What is Sleep Hygiene?
Sleep Hygiene is a term used to describe good sleep habits
- College aged people need 7-10 hours of sleep per night
- Less than 7 hours per night is sleep deprivation
Sleep deprivation leads to:
- Memory/Learning challenges
- Frustration
- Anxiety/stress
- Depressed mood
- Exhaustion
Sleep Hygiene Tips
- Go to sleep and wake up at the same time each day
- Sleep when tired, earlier bedtime may help
- Limit/Avoid caffeine, nicotine and alcohol
- Bed is for sleeping only!
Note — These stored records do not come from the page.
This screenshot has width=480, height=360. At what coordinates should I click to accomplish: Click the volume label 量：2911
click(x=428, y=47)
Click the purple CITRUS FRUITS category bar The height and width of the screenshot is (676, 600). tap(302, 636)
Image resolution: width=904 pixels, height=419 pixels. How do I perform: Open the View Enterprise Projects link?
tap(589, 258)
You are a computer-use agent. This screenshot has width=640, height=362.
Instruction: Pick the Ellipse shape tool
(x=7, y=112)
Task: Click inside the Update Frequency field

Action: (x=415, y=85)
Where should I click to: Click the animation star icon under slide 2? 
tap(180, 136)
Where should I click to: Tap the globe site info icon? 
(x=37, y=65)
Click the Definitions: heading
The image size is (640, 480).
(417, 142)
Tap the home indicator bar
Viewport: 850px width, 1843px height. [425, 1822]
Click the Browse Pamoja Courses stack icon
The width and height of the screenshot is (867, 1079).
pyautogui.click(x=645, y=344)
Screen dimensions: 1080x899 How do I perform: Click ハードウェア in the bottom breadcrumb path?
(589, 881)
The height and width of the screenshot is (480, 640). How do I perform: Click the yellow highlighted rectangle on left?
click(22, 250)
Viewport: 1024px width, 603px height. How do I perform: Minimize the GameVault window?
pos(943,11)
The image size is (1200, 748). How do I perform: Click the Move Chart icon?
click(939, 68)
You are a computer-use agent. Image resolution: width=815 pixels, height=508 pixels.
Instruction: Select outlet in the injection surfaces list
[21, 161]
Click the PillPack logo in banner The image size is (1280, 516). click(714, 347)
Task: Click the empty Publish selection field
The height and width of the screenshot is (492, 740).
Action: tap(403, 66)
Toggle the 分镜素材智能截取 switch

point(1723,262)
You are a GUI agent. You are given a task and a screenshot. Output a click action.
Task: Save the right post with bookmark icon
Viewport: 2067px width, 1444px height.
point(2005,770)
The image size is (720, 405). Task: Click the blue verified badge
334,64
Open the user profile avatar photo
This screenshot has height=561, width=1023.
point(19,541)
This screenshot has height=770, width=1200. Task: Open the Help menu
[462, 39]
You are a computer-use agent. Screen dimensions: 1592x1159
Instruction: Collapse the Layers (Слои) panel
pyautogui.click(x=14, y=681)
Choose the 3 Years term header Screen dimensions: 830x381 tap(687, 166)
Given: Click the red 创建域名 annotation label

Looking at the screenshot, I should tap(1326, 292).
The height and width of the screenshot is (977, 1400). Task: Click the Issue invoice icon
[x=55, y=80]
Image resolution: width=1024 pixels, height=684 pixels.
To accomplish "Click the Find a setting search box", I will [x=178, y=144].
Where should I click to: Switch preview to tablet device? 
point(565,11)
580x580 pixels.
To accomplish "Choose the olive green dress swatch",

Don’t do work or read in your bed
- Limit or eliminate naps if you can’t sleep at night
- Sleep rituals
- Establish a sleep routine
- Dim or turnaround your clock/phone so you can’t stare at the time and stress about not sleeping
- Track your sleep with an app or diary
- Exercise during the day
- Create the ideal environment (temperature, darkness, sound app/machine, etc
Sleep Resources
A uniform [sleep] pattern may also help the brain process and cement new information, potentially resulting in higher grades
The Sleep Habits That Can Improve Your Grades, According to a New Study
“Among the most important findings, Grossman says, was that sleep consistency appears to be just as important as sleep duration and quality when it comes to academic performance. Most doctors recommend keeping sleep and rise times fairly constant throughout the week, to avoid disturbing the circadian rhythms that regulate wakefulness. Grossman’s data suggest that a uniform pattern may also help the brain process and cement new information, potentially resulting in higher grades.”